Tobacco: Smoke that provides "energy"
The spread of tobacco throughout the world is a result of colonialism. From a religious usage among native Americans, tobacco has become a global habit of enormous dimensions.
Tobacco was brought to Southeast Asia from the Americas by the Spanish, Dutch and English as they colonised the region. The habit of smoking spread extremely rapidly to all cultures by the 19th century.
Tobacco is relatively easy to grow and requires few inputs. Among the hills of the Golden Triangle, tobacco is grown together with other crops and is consumed locally. Farmers sun-dry the leaves and shred them manually. Small amounts are sold in local markets, providing cash for farmers to buy necessities.
Among the rural population most smoke home-grown tobacco either rolled in maize leaves or in pipes. Decorated silver pipes are status objects of considerable worth and artistic value, and they can be inherited or exchanged for cash in times of need. Wooden pipes are sometimes buried with the deceased since it is envisaged that souls will smoke in their next existence.
Among many ethnic groups, tobacco smoke is believed to have special curative properties. Similar to betel, it can transfer magical powers and restore the proper balance in the body. Many people claim that smoking "gives them energy". In addition, tobacco is now given as offerings to ancestral spirits.
Smoking first became popular among the upper classes that imitated European men. It was considered an exclusive male activity and women were not allowed access to foreign ways. Even today few lowland women smoke in public but smoking is a common pastime for hill-tribe women. Young women are challenging convention and smoking is one way of rebelling against traditional gender roles.
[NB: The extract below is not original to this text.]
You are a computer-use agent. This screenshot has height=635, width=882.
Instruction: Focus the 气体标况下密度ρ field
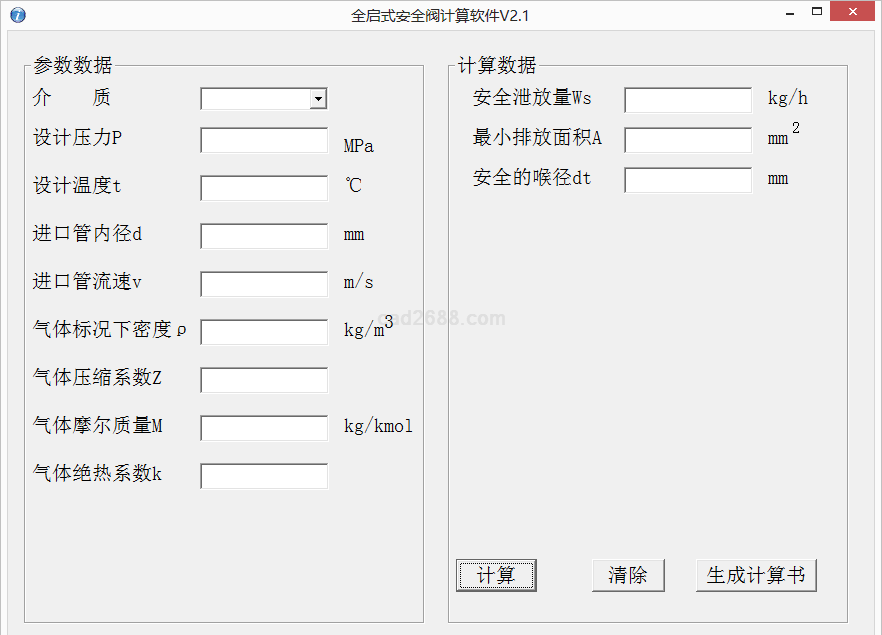264,332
Nicotine is the addictive element in tobacco and tobacco smoke. It is rapidly absorbed into the bloodstream and the brain upon inhaling or more slowly if chewed or sniffed. Nicotine in small doses is a mild stimulant but in large doses is poisonous, even deadly.
In the last thirty years cigarette smoking has become more and more popular, replacing home-grown tobacco. Multinational companies have set up subsidiaries and marketed their products under local brand names. Aggressive advertising campaigns aim to increase the number of smokers in developing countries where laws are absent, enforcement is weak and the population ignorant of the health risks.
Despite the health problems caused by smoking, it is a legalised intoxicant in all countries. Moreover, smoking facilitates social interaction and is economically important. Tobacco provides income for farmers, businesses and government in the form of taxes. Smoking tobacco is presently on the rise in the Golden Triangle.